What makes America's abortion wars so remarkable is how public and political they've been. Part of that speaks to the larger US cultural mosaic - the conflicts of a country that is both deeply religious and committed to secularism, a nation that invented modern feminism but remains ambivalent about women's roles. America's highly legalistic culture has also made it inevitable that a matter as private as reproduction would wind up in the courts.
Has 30 years of legalized abortion made Americans more cavalier on issues of human life, as some antiabortion advocates had warned?
Not necessarily: On physician-assisted suicide and euthanasia, Americans remain queasy, ethicists say. Public discomfort over the use of embryonic stem cells and human cloning has also shown that "there is still a moral seriousness in the American people that is quite uplifting," says Professor Elshtain.
Looked at another way, it's not necessarily true that banning abortion would enhance respect for life. Consider Romania under former President Nicolae Ceaucescu, says Ms. Kissling of Catholics for Free Choice: Abortion was strictly illegal - and unwanted children packed orphanages.

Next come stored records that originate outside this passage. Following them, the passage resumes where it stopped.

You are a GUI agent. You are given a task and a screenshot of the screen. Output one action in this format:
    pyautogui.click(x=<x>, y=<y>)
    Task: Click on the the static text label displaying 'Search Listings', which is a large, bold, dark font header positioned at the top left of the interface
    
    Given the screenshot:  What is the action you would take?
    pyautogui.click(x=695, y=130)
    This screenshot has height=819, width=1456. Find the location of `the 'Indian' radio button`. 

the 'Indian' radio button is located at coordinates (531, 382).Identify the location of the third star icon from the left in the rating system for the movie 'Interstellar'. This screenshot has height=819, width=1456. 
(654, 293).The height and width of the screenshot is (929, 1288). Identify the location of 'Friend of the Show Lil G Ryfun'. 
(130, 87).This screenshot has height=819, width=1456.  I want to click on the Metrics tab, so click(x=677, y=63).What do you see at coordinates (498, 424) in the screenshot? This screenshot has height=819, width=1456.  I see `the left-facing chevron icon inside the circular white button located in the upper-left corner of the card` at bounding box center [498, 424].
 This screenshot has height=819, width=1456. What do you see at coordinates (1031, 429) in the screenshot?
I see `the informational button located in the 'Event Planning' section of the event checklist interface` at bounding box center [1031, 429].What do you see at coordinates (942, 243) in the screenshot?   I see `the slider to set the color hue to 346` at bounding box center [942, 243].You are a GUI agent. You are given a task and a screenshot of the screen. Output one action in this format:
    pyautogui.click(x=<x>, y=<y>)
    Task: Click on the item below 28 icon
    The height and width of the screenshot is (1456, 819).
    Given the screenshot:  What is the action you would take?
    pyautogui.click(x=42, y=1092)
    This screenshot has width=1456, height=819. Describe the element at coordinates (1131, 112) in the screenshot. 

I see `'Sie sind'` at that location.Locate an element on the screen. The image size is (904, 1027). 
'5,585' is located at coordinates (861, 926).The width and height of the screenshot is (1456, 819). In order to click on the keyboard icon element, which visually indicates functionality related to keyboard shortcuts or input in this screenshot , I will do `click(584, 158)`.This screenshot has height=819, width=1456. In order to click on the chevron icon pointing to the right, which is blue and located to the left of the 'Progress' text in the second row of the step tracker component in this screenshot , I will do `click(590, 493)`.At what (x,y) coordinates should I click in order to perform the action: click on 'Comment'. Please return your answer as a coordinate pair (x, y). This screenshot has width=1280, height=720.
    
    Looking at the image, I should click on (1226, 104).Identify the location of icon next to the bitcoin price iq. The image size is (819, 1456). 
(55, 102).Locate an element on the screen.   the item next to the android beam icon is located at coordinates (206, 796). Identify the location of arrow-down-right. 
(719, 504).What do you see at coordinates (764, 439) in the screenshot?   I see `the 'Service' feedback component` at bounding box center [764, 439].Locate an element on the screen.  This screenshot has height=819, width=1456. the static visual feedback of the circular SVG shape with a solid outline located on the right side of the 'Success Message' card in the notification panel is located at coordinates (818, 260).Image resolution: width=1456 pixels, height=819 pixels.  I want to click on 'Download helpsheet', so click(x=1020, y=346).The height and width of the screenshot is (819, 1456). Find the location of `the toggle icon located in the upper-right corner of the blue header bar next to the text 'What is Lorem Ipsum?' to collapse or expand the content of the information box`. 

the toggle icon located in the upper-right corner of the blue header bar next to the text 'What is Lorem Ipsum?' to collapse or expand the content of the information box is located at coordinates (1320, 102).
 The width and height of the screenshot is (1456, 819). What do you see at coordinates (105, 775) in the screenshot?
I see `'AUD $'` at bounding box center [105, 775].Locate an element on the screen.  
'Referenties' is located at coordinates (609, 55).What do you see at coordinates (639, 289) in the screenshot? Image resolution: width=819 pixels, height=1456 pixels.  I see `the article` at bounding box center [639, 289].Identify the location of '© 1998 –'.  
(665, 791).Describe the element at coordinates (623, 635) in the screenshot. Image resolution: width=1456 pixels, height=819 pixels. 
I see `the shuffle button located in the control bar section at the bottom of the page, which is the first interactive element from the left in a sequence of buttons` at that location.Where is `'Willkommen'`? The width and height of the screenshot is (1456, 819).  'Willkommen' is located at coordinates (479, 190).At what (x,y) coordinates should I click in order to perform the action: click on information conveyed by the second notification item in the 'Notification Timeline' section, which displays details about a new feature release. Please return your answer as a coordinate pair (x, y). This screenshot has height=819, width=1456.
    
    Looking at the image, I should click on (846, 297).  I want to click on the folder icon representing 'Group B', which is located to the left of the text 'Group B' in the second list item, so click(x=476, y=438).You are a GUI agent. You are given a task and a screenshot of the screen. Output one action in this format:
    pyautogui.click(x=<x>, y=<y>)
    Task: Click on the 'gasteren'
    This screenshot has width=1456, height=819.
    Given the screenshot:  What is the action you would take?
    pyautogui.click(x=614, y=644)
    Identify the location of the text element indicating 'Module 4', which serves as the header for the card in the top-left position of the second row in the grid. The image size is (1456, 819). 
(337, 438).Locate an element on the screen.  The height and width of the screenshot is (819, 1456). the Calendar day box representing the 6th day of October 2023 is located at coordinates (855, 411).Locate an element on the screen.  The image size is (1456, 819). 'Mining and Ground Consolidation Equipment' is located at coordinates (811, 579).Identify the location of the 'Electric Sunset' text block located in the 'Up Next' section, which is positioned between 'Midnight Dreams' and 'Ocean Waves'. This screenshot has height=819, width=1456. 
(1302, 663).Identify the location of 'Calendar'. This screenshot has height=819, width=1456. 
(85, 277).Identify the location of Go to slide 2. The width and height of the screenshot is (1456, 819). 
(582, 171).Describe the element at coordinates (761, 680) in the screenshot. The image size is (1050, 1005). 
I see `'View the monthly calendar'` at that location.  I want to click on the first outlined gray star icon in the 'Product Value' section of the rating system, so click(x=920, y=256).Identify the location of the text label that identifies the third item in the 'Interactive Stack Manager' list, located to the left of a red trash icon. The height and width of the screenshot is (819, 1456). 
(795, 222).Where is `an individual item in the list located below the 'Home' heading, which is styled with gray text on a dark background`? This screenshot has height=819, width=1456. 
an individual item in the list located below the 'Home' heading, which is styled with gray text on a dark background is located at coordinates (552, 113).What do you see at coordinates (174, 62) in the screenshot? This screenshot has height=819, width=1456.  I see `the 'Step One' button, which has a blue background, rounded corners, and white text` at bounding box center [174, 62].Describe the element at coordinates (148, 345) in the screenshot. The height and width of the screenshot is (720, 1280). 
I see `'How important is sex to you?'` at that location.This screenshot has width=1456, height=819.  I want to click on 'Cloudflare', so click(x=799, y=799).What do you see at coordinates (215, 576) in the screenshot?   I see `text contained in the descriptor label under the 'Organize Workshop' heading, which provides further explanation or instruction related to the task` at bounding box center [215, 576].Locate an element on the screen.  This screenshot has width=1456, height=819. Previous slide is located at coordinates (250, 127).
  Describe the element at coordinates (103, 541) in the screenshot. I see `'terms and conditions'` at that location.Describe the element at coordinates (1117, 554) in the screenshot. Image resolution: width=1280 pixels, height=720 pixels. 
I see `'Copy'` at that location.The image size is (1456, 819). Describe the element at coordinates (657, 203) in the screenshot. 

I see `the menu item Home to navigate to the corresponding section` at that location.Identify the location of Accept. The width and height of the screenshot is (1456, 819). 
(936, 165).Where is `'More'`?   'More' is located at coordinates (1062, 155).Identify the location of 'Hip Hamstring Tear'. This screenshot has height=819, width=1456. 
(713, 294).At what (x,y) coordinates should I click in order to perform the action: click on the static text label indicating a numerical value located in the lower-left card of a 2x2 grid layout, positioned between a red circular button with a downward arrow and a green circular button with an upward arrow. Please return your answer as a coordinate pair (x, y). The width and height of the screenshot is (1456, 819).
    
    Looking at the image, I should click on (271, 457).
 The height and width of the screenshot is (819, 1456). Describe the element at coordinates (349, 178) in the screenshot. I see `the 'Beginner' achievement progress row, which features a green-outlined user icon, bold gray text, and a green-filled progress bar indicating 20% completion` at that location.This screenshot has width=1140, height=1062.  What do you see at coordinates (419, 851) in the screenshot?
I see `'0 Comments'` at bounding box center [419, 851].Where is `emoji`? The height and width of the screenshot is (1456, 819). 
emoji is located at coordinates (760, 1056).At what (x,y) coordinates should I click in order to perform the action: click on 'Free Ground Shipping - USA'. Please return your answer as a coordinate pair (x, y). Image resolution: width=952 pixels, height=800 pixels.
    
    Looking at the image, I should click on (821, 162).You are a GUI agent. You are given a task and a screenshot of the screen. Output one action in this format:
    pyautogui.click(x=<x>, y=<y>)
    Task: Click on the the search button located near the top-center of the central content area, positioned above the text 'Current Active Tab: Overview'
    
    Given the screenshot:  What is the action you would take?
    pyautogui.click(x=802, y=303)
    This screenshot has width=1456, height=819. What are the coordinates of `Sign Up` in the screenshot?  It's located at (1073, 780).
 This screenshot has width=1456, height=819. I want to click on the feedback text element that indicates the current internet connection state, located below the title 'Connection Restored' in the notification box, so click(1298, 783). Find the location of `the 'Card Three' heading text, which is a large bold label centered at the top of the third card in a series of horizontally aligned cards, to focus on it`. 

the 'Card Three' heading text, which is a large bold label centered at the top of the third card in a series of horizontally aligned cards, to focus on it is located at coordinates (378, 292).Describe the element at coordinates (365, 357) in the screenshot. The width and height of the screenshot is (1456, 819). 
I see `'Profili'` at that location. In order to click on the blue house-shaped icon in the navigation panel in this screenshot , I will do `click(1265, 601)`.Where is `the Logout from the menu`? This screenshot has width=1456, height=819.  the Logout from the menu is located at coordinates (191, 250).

But abortion critics also say that, in fact, women facing unwanted pregnancies in this country don't have as much "choice" as the abortion-rights side claims.
"As a woman, my concern with 30 years of Roe is that it has created an abortion mentality," says Carrie Gordon Earll, a bioethics analyst at Focus on the Family, a conservative organization based in Colorado Springs.
"Even though most Americans don't like abortion," she says, "it has become the cultural default - almost an automatic assumption that a woman in a less-than-ideal pregnancy will at least consider it."
Since Roe, support systems that existed to help women with unwanted pregnancies - such as homes for unwed mothers - have shrunk. A classic cry among abortion-rights forces has been that abortion critics care more about the unborn than the born.
But in recent years, the antiabortion movement has built up a network of crisis-pregnancy centers - clinics where pregnant women can go for help with prenatal and postnatal care. Care Net, an umbrella organization for these centers in Sterling, Va., estimates that there are now about 2,500 in the US; in 1980, there were less than 500.